Correspondance de Voltaire/1766/Lettre 6323

Correspondance : année 1766GarnierŒuvres complètes de Voltaire, tome 44 (p. 272-273).

6323. — À M. DE CHABANON[1].
25 avril.

Bon voyage, mon cher confrère en Apollon, et bon succès dans votre entreprise ; plus j’y pense, plus je crois que j’entendrai de Ferney les applaudissements qu’on vous donnera à Paris[2]. Tuez l’impératrice, ou ne la tuez point ; conservez son bambin, ou jetez-le dans le Tibre ; c’est l’affaire d’une vingtaine de vers, et c’est une chose à mon sens fort arbitraire. Vous aurez sûrement intéressé pendant cinq actes, et c’est là le grand point. J’avoue que, si je ne consultais que mon goût, je ferais grâce à l’impératrice, et elle vivrait pour nourrir son petit. Ma raison est que, si elle a la perte de son enfant à pleurer, elle n’a plus de larmes pour Rome.
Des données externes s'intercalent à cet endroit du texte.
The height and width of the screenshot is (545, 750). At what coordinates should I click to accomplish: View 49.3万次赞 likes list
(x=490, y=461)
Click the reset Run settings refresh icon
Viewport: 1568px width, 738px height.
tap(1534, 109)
Allez à Paris ; vous y serez heureux, puisque madame votre sœur[3] y va. Tout Ferney s’intéresse bien vivement à vos progrès et à votre bonheur.

  1. Éditeurs, de Cayrol et François.
  2. Pour son Eudoxie. Cette tragédie ne fut pas représentée.
  3. Chabanon était venu chez sa sœur, voisine de Voltaire.